The big twist is that none of us know exactly who Mike is — not even Mike. One night outside the Cash & Carry, Mike looks up at the stars, and this disheveled domestic drama turns into a thriller. The camera zooms up to a satellite and then beams to CIA headquarters, where a garbled caller informs Agent Lasseter (Connie Britton) that Mike will be murdered within 24 hours. Agent Yates (Topher Grace), a vile twerp, commanded the execution and shipped twenty killers to West Virginia, including a repellent hick named Laugher (Walton Goggins) whose exhalations through his missing teeth sound like a ghost whistling across a grave.
It’s no shock to movie-goers that Mike has been programmed with surprise skills, though it is to him. “I could list, like, fifty types of tanks right now,” he exclaims after Lasseter activates him so he can try to stay alive. We’ve seen that plot point in a dozen dumb movies. What is shocking is how smart American Ultra is at being dumb: Its emotional intelligence is off the charts. Max Landis’s script isn’t the usual whiz-bang wish fulfillment that assures us that even losers can be special. It’s a real romance about two people trying to survive, and Eisenberg captures the horror of suddenly realizing your life has been a lie. “What if I’m a robot?” he bleats. Once again, it’s up to Phoebe to steady her fragile man — and the movie around him. “You’re not a robot,” she insists. Would a robot wail after stabbing a man with a spoon? Would it decide it would rather stop fighting, crawl into bed with a bong and die smiling?

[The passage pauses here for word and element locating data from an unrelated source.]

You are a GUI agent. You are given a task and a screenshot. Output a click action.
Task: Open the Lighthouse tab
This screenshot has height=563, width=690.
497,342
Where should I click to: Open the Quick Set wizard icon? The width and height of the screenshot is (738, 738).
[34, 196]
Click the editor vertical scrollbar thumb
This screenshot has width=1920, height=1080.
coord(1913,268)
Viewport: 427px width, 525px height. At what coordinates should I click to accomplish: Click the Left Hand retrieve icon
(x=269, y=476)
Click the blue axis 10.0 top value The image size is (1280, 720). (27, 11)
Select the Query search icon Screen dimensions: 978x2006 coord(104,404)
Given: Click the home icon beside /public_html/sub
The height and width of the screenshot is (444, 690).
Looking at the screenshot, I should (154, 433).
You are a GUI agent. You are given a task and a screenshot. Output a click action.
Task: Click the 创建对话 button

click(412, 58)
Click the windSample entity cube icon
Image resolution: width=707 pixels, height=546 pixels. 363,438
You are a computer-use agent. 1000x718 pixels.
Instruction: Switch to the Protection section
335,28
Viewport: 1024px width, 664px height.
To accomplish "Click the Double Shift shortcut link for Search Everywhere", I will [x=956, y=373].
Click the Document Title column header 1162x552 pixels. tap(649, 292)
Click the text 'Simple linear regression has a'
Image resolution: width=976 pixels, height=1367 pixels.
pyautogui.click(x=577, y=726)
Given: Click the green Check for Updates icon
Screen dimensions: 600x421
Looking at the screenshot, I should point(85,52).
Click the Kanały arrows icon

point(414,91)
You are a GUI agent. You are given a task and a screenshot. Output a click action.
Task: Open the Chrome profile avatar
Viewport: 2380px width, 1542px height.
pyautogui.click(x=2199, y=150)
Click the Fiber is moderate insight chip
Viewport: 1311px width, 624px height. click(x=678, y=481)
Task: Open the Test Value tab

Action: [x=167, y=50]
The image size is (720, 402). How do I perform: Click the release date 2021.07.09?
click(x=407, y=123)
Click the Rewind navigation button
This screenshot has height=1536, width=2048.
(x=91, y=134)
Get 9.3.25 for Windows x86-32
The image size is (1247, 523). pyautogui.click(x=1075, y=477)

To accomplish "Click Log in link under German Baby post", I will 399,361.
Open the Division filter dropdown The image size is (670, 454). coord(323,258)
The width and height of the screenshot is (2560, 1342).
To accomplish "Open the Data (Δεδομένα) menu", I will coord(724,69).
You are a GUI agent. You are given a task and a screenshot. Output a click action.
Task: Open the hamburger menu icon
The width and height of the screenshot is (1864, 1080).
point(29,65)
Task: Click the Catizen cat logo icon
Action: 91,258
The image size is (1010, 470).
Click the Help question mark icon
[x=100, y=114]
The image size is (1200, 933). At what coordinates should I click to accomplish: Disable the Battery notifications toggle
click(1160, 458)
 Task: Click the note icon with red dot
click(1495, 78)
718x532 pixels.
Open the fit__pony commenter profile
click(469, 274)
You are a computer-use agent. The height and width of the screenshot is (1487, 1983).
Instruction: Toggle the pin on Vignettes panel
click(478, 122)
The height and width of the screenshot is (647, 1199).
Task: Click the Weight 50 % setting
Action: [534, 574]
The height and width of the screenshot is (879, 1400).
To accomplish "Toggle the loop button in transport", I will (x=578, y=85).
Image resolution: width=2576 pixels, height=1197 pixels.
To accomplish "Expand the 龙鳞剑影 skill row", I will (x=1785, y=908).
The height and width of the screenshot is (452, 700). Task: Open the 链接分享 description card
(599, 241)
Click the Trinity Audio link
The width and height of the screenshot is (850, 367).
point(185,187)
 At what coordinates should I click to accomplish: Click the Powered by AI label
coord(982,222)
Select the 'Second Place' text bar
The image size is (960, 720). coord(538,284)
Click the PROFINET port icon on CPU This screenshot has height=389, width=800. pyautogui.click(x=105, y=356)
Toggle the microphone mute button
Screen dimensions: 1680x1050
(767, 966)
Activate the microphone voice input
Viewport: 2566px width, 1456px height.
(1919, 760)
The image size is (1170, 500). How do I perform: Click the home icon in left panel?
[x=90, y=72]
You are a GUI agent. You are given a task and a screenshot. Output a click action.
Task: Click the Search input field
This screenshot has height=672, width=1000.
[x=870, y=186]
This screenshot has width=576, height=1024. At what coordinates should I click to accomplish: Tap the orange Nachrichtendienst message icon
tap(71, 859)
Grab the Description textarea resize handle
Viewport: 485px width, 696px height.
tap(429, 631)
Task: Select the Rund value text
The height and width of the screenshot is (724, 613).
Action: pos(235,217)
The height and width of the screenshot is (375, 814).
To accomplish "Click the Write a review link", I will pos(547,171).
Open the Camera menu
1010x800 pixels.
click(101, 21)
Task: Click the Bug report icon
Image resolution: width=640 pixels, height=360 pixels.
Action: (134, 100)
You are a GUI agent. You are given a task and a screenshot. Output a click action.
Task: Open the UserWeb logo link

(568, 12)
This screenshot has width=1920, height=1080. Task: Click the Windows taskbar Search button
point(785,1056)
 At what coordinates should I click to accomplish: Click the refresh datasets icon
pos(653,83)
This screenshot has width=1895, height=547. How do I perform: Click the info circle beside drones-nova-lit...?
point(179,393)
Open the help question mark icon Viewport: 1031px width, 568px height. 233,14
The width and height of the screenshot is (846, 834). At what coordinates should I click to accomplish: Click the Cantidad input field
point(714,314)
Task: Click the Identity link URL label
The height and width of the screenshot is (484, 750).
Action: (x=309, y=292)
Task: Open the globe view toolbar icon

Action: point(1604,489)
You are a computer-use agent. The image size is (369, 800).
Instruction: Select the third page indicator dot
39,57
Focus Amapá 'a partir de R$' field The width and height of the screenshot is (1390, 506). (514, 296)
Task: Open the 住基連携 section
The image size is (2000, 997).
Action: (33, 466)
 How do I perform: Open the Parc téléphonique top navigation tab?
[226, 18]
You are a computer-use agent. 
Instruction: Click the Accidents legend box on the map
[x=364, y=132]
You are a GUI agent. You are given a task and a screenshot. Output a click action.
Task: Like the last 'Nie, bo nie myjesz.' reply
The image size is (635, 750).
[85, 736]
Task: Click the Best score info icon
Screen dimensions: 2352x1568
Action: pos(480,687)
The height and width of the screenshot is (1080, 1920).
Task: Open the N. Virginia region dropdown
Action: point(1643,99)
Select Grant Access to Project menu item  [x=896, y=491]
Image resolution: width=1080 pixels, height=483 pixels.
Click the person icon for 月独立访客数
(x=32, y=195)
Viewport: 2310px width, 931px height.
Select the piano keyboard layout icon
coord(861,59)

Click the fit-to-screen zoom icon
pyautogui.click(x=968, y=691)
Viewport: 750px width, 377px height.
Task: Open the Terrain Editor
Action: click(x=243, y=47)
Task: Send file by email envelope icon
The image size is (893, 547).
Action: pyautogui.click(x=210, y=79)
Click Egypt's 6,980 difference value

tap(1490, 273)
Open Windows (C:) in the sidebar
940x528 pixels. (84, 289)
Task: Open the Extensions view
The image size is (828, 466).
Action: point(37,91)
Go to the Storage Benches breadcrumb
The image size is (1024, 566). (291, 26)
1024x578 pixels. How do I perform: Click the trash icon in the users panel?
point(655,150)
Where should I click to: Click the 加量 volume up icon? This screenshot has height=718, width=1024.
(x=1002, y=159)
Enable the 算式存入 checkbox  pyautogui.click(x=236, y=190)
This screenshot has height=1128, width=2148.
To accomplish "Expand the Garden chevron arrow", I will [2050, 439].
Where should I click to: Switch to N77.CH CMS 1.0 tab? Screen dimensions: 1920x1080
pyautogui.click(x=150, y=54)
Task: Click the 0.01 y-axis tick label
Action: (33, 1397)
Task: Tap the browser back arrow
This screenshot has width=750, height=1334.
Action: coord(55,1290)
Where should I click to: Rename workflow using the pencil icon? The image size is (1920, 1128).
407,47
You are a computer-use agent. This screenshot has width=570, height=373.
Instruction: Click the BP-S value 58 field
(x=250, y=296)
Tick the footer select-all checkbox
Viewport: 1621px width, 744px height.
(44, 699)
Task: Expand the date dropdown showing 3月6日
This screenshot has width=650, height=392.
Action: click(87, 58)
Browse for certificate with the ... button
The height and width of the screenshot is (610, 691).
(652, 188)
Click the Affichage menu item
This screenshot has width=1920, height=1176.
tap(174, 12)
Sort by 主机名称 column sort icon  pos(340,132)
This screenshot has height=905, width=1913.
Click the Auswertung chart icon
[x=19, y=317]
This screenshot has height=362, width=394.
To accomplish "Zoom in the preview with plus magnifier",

What happens to Mike and Phoebe is hard to watch. Nourizadeh keeps the effects of violence painfully real: As the blood, bruises and busted lips rack up, we look at the lovebirds and wince. But the filmmaker is a sadist with a sense of humor. His fatal weapons include dustpans, skillets, frozen hamburgers and cans of tomatoes. He’s an ingenious director of action. No matter how crazy the brawl, we know the geometry of the scene, and we can follow Mike’s intentions with an eye-flick.
Better still, Nourizadeh is ruthless with the audience’s empathy. Villains have moments of heart; good people wind up on the wrong end of a gun. And he’s got the control to both hold a camera still when fists are flying and whip us into frenzies with a wild montage, ripping through Mike and Phoebe’s relationship at light speed without skimming past its soul.
American Ultra is astonishingly alive. It feels at once young and angry, unhinged and sincere, like a teenager scribbling “Screw you” to everyone but his first crush. It’s laced with jokes but aimed deeper into our guts. Any movie could shoot a scene of Jesse Eisenberg emerging from a cloud of smoke in a bloody Hawaiian shirt for laughs. Only this movie could do it to make you cry.